Monday, November 5, 2001

Book Review: Oneness With All Life

Oneness With All Life: Inspirational Selections from A New Earth
Treasury Edition
By Eckhart Tolle
Michael Joseph: an imprint of Penguin Books
ISBN: 978-0-718-15541-4

Eckhart Tolle is a Canadian (born in Germany as Ulrich Tolle, in 1948) spiritual teacher and bestselling author. I have written about him and his book “The Power of Now” here [Link].

This book titled “Oneness With Life” has been created with some passages picked from the original book A New Earth. These passages are inspirational and meditative in nature. The book is divided into chapters with some themes. Passages of varying length would appear one after the other, trying to give readers a lot of food for thought.

Some random portions:

There are no random events, nor are there events or things that exist by and for themselves, in isolation. The atoms that make up your body were once forged inside stars, and the causes of even the smallest event are virtually infinite and connected with the whole in incomprehensible ways.

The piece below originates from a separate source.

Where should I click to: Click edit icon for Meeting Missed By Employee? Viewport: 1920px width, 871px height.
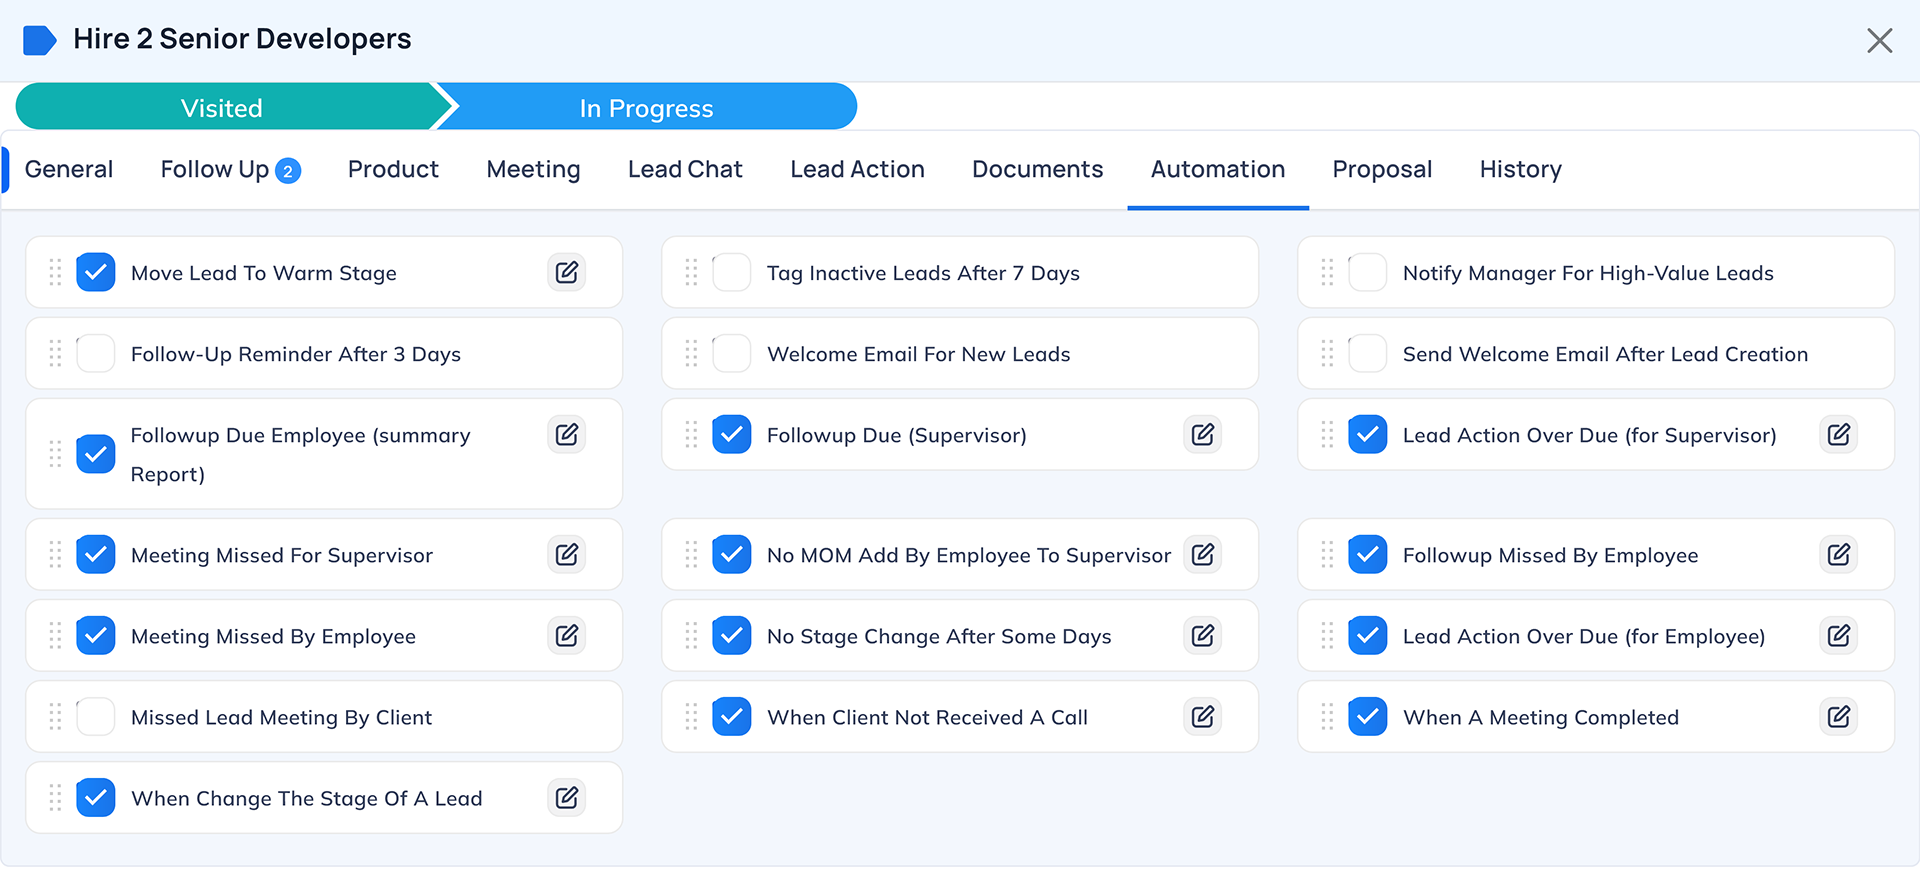pos(566,635)
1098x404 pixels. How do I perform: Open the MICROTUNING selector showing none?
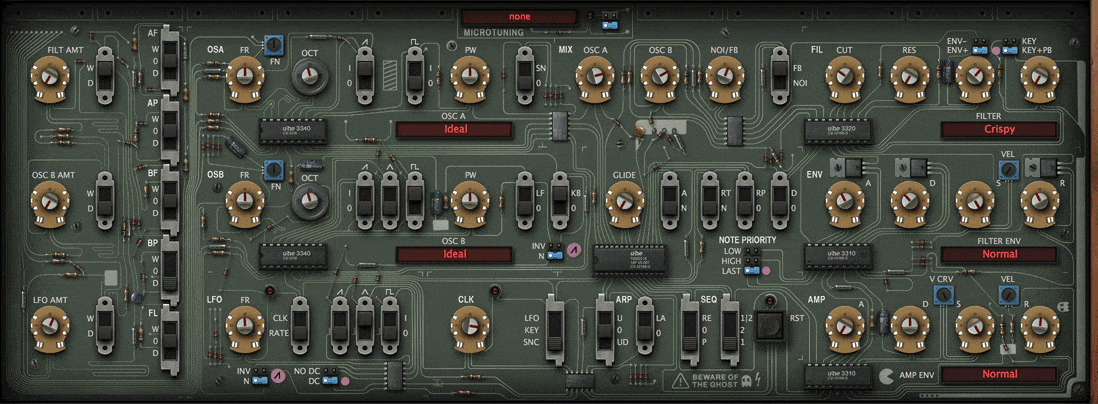coord(519,17)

If you wanted to trace back the cause of any event, you would have to go back all the way to the beginning of creation.

The ego’s greatest enemy is the present moment, which is to say, life itself.

Most egos have conflicting wants. They want different things at different times or may not even know what they want except that they don’t want what is: the present moment.

What is the relationship between awareness and thinking? Awareness is the space in which thoughts exist when that space has become conscious of itself.

There are three words that convey the secret of the art of living, the secret of all success and happiness: One with life. Being one with life is being one with Now. You can then realize that you don’t live your life, but life lives you. Life is the dancer, and you are the dance.

About his thoughts and philosophy, I would repeat what I said in my previous book review: After reading this book, I felt a curious connection to philosophies of Hinduism and Vedanta. When I searched about the author, I came to know that Tolle has been quoted as saying, "I feel actually that the work I do is a coming together of the teaching 'stream', if you want to call it that, of J. Krishnamurti and Ramana Maharshi". Tolle himself has mentioned texts such as the Tao Te Ching, the Bhagavad Gita and other Hindu scriptures, the Buddhist scriptures, etc, and after coming to know this I think the connection is more real.

I believe reading the original book would be more beneficial for readers. Those who have read it can read this gradually to reflect on certain portions.